Cuando uno escucha la historia de Claudio “Pocho” Lepratti, piensa que su matador, el  oficial Esteban Velásquez merece pudrirse en una cárcel sin, ni siquiera, a llegar a ser beneficiario del descanso de la muerte inmediata.

    Claudio dejó la carrera de derecho a los 20 años para ingresar al Instituto Salesiano de Funes, en Santa Fe, años mas tarde, ante la negativa del instituto de participar en villas de emergencia, Lepratti decidió alejarse, porque pensaba que “la gente no podía esperar.” Desde ese momento, mientras estudiaba teología junto al padre Edgardo Montaldo, coordinaba talleres para niños.

Así, poco a poco logró formar ‘La Vagancia’, un grupo juvenil que tenía como objetivo reclamar y defender los derechos de los jóvenes, Pocho logró acercar el arte a estos adolescentes que fueron excluidos de toda  educación.

    “El trabajo nos hace ascender como personas, mientras que la falta de trabajo nos insita a la violencia, a la droga y a la delincuencia”, predicaba. “Él había hecho votos de castidad y pobreza. El único que no mantuvo fue el de la obediencia”, explica Natalia Martín, integrante del centro comunitario bautizado como Bodegón Kultural la Kasa de Pocho.

    Este joven de gestos tímidos y mirada limpia murió durante las violentas jornadas de diciembre del 2001, cuando una bala impactó en su tráquea.

 Cuentan que Pocho estaba en el techo de la escuela, cuando pronunció sus últimas palabras, que más tarde fueron perpetuadas en una canción de León Gieco, “bajen las armas que sólo hay pibes comiendo”.

Un Pino que nunca derribaron

Por Victoria Gonzales Chans, Cristian Maier y Damian Galarza

    Sí, es verdad, Pino Solanas, arte, política y documentales suena lo suficientemente aburrido como para que dejes de leer esta revista ahora mismo, pero si llegaste hasta acá presta un poco de atención y en una de esas, joven argentino, podrás lucirte ante una señorita culta que te quieras levantar.

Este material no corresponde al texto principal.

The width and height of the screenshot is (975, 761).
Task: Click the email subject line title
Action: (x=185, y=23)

    Estrenó clandestinamente su primer largometraje “La hora de los hornos”, en 1968, en el que se trataba la violencia en Argentina y América Latina con el que obtuvo el reconocimiento internacional. Tres años después lo convocó Juan Domingo Perón para filmar en Madrid sus dos testimonios cinematográficos: “La revolución Justicialista” y “Actualización doctrinaria”.

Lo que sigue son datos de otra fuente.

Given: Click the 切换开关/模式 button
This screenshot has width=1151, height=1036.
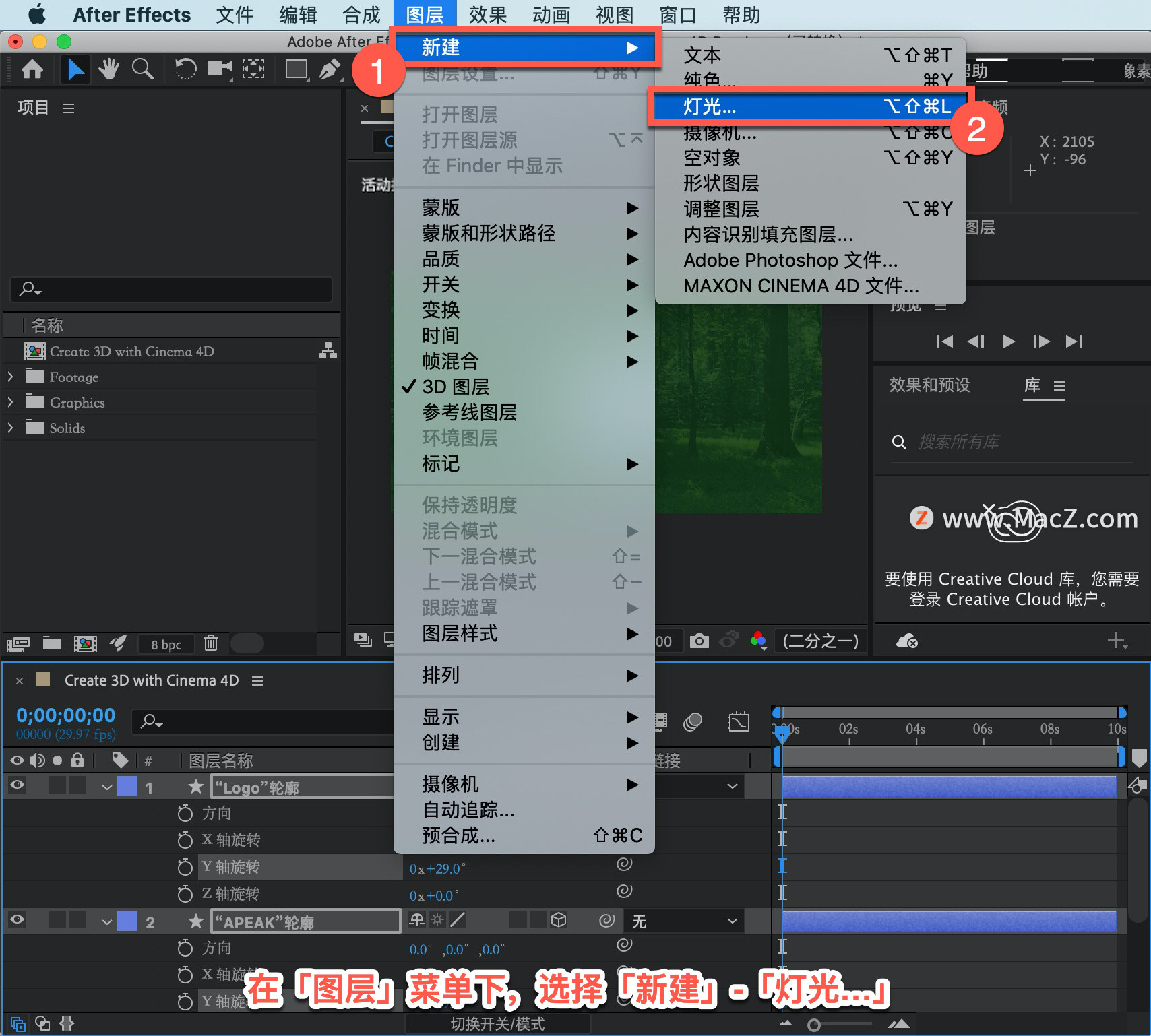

Ahora, si no te llevaste política nacional a marzo, imagínate que fue perseguido por la triple A y, luego, en el ´76 por la dictadura militar, se lo querían comer vivo porque lo consideraban zurdo y peronista, cosas que en esa época era para pensar en dos opciones: que te fusilen en donde te encuentren o exiliarte. Pino eligió irse a España y luego a Francia, de donde volvió en el ´83 con el retorno de   la democracia.

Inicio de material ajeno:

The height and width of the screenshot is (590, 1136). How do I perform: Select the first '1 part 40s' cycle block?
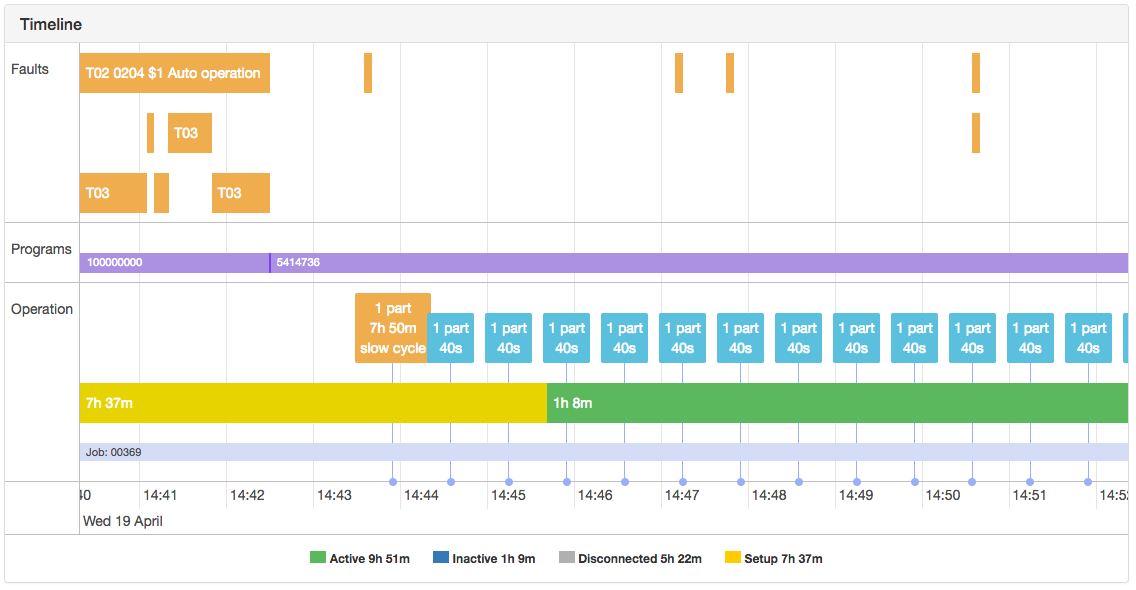(451, 337)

    Si vemos el costado político, la verdad, zafó bastante bien gracias a sus principios, porque fue diputado por el Frente Grande en el ´94, y un año después se las tomó porque ‘Chacho’ Álvarez; quien encabezaba el partido, y Graciela Fernández Meijide (si, la de las ojeras hasta el piso) lo acusaron de querer romper el partido por no aceptar la proposición de reformar la constitución. Si estos nombres te parecen conocidos es porque ellos formaron parte de la Alianza, de donde fue elegido presidente el dormilón de Fernando De la Rúa.

    Lo que no sabia Pino es que Fernandito, y los cinco presidentes que asumieron en una semana, le darían material de sobra para hacer tres documentales que describen el desastre que fue el país en el 2001, se llamaron “Memorias del Saqueo”, “La dignidad de los nadies” y “Argentina latente”.

    Si hasta ahora pensaste que este tipo hizo lo que quiso sin sufrir ninguna consecuencia, te equivocaste. Dos balazos por parte de desconocidos fue lo que logró por denunciar desde su banca de diputado en el ´91, los negocios sucios de (coloque su mano acorde al sexo) Carlos Saúl Menem cuando privatizo Y.P.F.

    No creas que es como Lilita Carrio, que se la pasa denunciando y no propone nada, en todos sus documentales plantea soluciones posibles o al menos, un mensaje esperanzador. Fernando “Pino” Solanas, político y cineasta, es alguien a quien deberíamos escuchar y comprender para, al menos, entender por qué hoy estamos como estamos.